Russia tariff protest widens into broad discontent!
VLADIVOSTOK, Russia - December 21,
2008 - Riot police clubbed, kicked and detained dozens in the Pacific port of
Vladivostok on Sunday in a harsh crackdown on a protest that was one of dozens
across Russia by people outraged over an increase in car import tariffs.
With unemployment spiking, prices rising and the ruble sliding, the protests over a seemingly mundane tariff appear to be broadening into a wide expression of public discontent - and beginning to present a genuine challenge to the Kremlin.
"The Russian people have started to open their eyes to what's happening in this country," said Andrei Ivanov, a 30-year-old manager who joined about 200 people at a rally in Moscow. "The current regime is not acting on behalf of the welfare of the people, but against the welfare of the people."

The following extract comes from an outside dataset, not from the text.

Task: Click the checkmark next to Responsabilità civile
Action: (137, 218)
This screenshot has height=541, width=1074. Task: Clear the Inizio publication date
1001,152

Hundreds rallied in the city Saturday for the second weekend in a row, and demonstrators hoped to rally again Sunday. But authorities refused to authorize the demonstration and hundreds of riot police blocked off the city square where it was planned.

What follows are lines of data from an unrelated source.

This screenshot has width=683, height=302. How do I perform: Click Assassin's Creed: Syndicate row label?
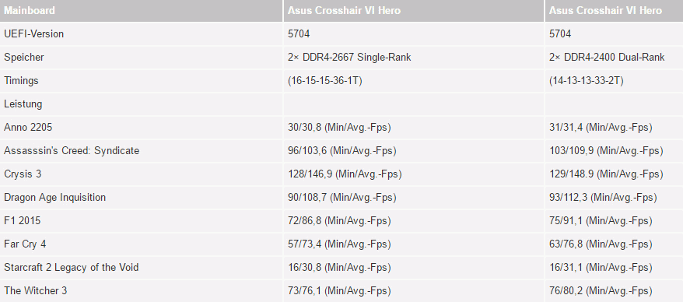click(x=72, y=151)
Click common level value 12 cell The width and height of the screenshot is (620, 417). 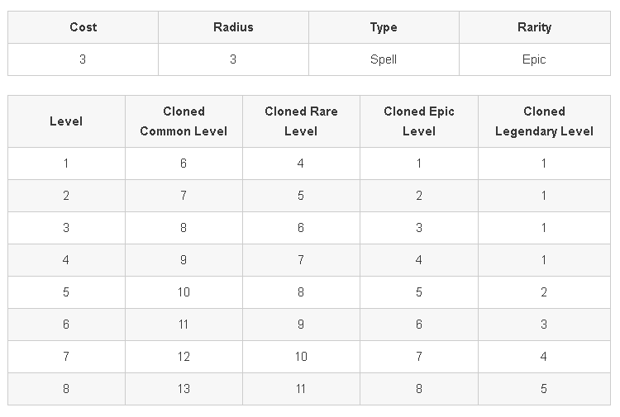[184, 357]
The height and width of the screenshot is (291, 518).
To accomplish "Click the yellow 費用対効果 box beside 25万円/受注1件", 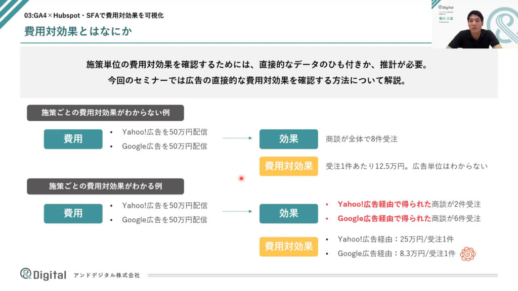I will pos(288,247).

Soon after, several hundred people gathered on Vladivostok's main square - not the planned site of the demonstration. Waiting riot police ordered them to disperse, saying the gathering was illegal. The group refused and began singing and dancing around a traditional Russian New Year's tree on the square.
Police - some shipped in from Moscow, 9,300 kilometers (5,750 miles) to the west - began hauling men and women into waiting vans as people chanted "Fascists!" and "Shame! Shame!"
Vladimir Litvinov, who heads a local rights group, said police behaved "like beasts" and had no right to break up the gathering, since it wasn't overtly political.
"We support a civilized resolution to all the problems but when they send Moscow riot police to break up a gathering in our city, and they start breaking arms and legs and heads...," he told AP. "People are very, very angry. It's hard to predict what might happen now."